Text-to-Speech

One-Line Summary: Generating natural-sounding human speech from written text, progressing from concatenative and parametric methods to neural systems (Tacotron, WaveNet, FastSpeech) that approach human-level naturalness.

Prerequisites: sequence-to-sequence-models.md, attention-mechanism.md, recurrent-neural-networks.md, automatic-speech-recognition.md

What Is Text-to-Speech?

Imagine reading a bedtime story aloud. Your brain performs an intricate transformation: it parses the text to determine pronunciation (is "read" past or present tense?), decides where to place emphasis and pauses, modulates pitch to convey emotion, and orchestrates dozens of muscles to produce a continuous, expressive sound wave. Text-to-speech (TTS) synthesis attempts to replicate this entire process computationally -- converting a string of characters into an audio waveform that sounds natural, intelligible, and appropriately expressive.

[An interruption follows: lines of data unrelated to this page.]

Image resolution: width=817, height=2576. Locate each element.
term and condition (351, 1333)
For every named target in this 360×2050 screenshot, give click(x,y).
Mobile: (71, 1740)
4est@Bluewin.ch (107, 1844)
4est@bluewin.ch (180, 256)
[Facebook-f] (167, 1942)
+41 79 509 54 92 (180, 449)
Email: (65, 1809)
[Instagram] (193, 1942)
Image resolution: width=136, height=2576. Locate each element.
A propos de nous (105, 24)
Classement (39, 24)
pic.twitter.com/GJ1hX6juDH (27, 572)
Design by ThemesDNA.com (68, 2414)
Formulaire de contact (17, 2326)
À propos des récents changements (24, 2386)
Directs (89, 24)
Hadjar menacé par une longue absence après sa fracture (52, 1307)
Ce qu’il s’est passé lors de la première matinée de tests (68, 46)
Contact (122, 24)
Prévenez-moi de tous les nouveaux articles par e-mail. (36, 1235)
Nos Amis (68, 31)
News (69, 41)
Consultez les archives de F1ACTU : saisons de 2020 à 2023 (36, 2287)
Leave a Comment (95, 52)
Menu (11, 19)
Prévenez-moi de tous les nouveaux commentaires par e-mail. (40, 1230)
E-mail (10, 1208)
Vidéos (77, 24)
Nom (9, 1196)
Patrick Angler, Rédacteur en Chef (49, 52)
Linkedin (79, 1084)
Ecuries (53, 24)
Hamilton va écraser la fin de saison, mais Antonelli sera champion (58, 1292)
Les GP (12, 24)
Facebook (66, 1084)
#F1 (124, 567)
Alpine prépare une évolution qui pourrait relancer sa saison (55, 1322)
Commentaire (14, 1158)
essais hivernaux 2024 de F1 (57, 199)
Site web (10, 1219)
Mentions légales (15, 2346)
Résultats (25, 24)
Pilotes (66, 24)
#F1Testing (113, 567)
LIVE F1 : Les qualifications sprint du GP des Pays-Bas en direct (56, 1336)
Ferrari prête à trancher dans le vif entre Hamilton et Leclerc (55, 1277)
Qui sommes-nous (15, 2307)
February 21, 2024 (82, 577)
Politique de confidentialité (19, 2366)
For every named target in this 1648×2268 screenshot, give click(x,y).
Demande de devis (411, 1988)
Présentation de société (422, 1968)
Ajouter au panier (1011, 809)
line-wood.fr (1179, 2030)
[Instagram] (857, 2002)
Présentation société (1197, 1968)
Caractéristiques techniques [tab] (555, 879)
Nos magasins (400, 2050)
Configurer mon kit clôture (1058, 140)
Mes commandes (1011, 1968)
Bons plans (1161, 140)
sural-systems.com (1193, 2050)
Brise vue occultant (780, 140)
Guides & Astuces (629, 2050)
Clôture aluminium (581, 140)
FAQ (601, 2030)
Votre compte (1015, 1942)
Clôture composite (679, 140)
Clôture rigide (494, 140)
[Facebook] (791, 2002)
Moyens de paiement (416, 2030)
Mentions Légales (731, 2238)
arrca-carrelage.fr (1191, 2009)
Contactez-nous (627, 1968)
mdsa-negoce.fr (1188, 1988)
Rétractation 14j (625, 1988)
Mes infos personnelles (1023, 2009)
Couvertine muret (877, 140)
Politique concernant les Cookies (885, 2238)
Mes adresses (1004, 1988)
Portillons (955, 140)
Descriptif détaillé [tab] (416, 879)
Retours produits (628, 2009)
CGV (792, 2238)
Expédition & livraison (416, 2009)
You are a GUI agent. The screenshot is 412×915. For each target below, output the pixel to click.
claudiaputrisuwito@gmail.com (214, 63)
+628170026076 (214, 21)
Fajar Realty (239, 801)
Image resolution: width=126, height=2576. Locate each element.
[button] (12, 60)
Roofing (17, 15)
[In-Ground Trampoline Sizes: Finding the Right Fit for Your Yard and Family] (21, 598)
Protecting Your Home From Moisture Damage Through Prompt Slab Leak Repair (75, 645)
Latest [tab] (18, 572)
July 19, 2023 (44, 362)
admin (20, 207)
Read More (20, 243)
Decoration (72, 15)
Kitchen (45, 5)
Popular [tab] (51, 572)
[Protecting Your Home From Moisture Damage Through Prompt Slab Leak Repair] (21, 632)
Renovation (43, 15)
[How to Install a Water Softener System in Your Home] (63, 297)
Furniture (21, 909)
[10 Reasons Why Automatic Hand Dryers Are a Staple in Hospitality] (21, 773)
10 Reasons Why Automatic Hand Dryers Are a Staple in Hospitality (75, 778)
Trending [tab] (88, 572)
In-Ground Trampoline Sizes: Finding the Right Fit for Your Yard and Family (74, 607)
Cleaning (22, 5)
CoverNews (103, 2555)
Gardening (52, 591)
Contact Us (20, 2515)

TTS is the inverse of automatic speech recognition (see automatic-speech-recognition.md): where ASR converts sound to text, TTS converts text to sound. Modern TTS systems power voice assistants, audiobook narration, accessibility tools for the visually impaired, navigation systems, and increasingly, voice cloning and personalized digital avatars. The field has undergone a dramatic transformation since 2016, with neural approaches achieving near-human naturalness for the first time.

How It Works

The TTS Pipeline

Most TTS systems decompose synthesis into three stages:

1. Text Analysis (Front-End): Converts raw text into a linguistic representation. This includes text normalization (expanding "Dr." to "Doctor," "$3.50" to "three dollars and fifty cents"), grapheme-to-phoneme conversion (mapping spelling to pronunciation using rules or learned models), prosody prediction (determining stress patterns, intonation contours, and phrasing), and part-of-speech disambiguation (see part-of-speech-tagging.md).

2. Acoustic Model: Maps the linguistic representation to acoustic features -- typically a Mel-spectrogram (80 Mel-frequency bins computed from 50 ms frames). This is the core generative component that determines how each phoneme sounds in context.

3. Vocoder: Converts the Mel-spectrogram into a raw audio waveform (typically 16 kHz or 24 kHz sampling rate, producing 16,000--24,000 samples per second). This is the most computationally intensive stage.

Concatenative Synthesis (1990s--2010s)

Concatenative TTS stores a large database of recorded speech segments (diphones, half-phones, or longer units) and selects and concatenates the best-matching segments for each utterance. Unit selection systems like Festival and AT&T Natural Voices maintained databases of 10--40 hours of recorded speech. Quality could be excellent when appropriate units existed, but suffered audible discontinuities at concatenation boundaries and could not generalize beyond the recorded voice.

Parametric Synthesis

Statistical parametric synthesis (Zen et al., 2009) uses HMMs or DNNs to predict acoustic parameters (fundamental frequency, spectral envelope, aperiodicity) frame by frame. This produces smoother output than concatenation but sounds "buzzy" or robotic because the vocoder (typically STRAIGHT or WORLD) reconstructs the waveform from oversimplified parameters. The sound quality ceiling was fundamentally limited by the parametric vocoder.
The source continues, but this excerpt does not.